SUPPLIED RECORDS:
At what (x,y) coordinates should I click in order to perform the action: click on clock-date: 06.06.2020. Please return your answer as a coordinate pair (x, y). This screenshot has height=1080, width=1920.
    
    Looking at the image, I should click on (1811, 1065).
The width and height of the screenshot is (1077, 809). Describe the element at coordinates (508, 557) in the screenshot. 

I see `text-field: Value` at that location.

* * *

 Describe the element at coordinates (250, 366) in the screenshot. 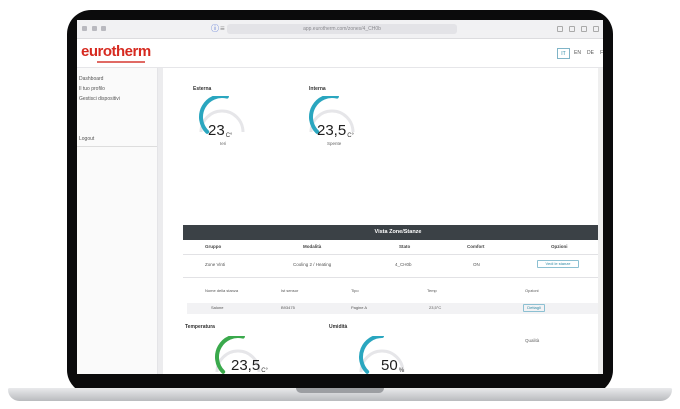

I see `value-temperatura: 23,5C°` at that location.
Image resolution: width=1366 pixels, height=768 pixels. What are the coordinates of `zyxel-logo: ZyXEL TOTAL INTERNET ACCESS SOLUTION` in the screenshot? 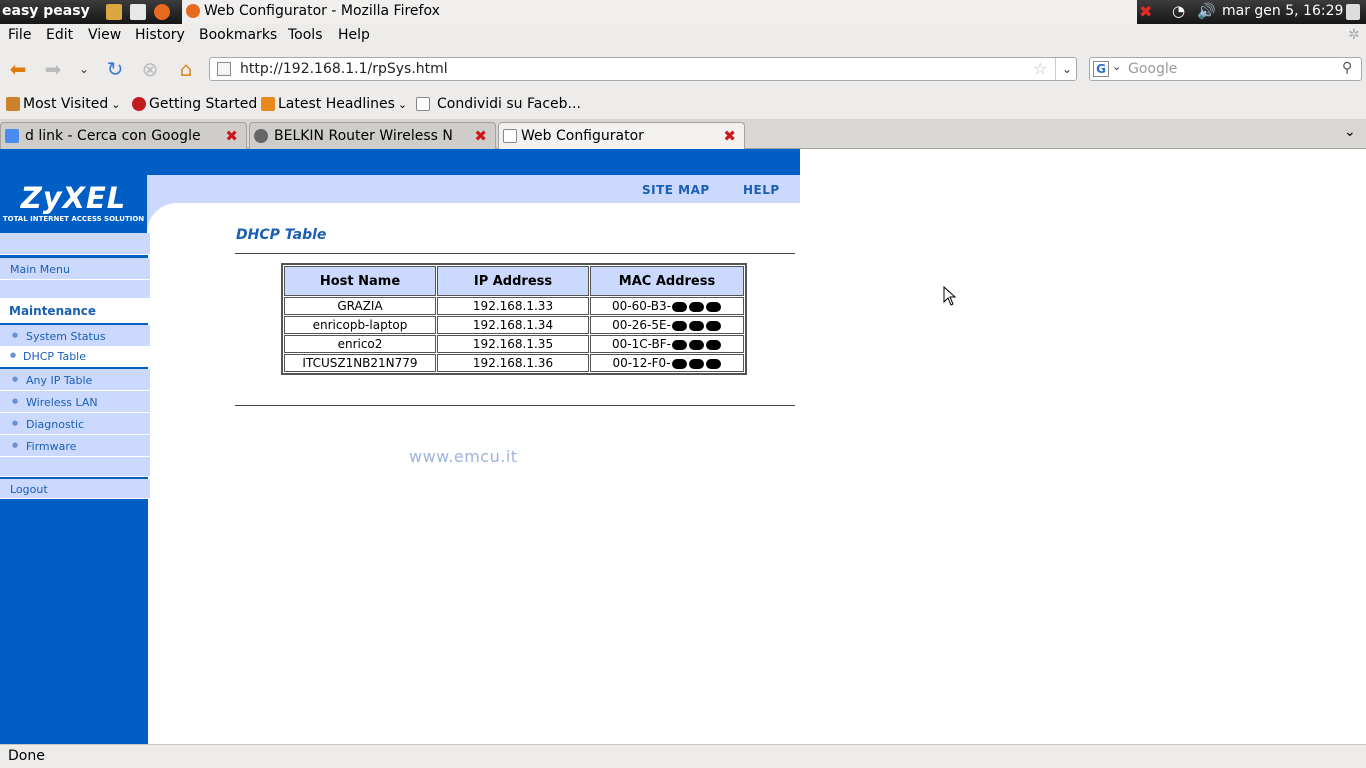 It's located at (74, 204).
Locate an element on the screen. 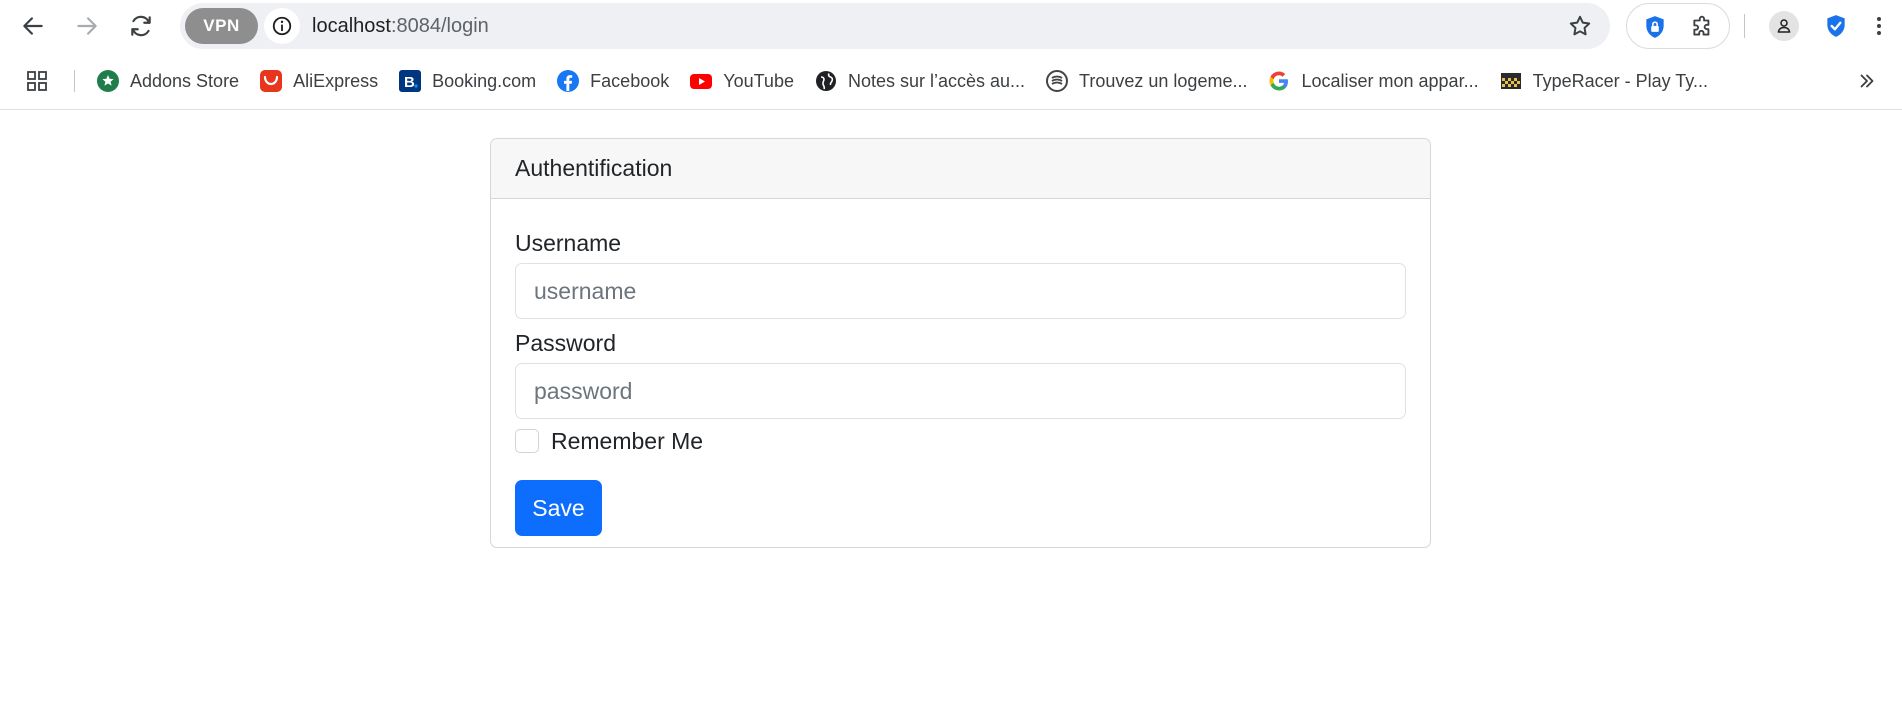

---

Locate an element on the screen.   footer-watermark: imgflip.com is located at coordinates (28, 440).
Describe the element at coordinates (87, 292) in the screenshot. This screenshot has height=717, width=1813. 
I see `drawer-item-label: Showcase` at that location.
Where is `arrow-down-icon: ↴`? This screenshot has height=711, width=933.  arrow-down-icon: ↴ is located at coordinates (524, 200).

WHAT IS NEEDED:
Copy out the entries in the stretch from the line containing "At what (x,y)" through the line containing "Looking at the", reproducing each line verbatim.

EXERCISE OUTPUT:
At what (x,y) coordinates should I click in order to perform the action: click on clock-date: 06.06.2020. Please return your answer as a coordinate pair (x, y). This screenshot has height=1080, width=1920.
    
    Looking at the image, I should click on (1811, 1065).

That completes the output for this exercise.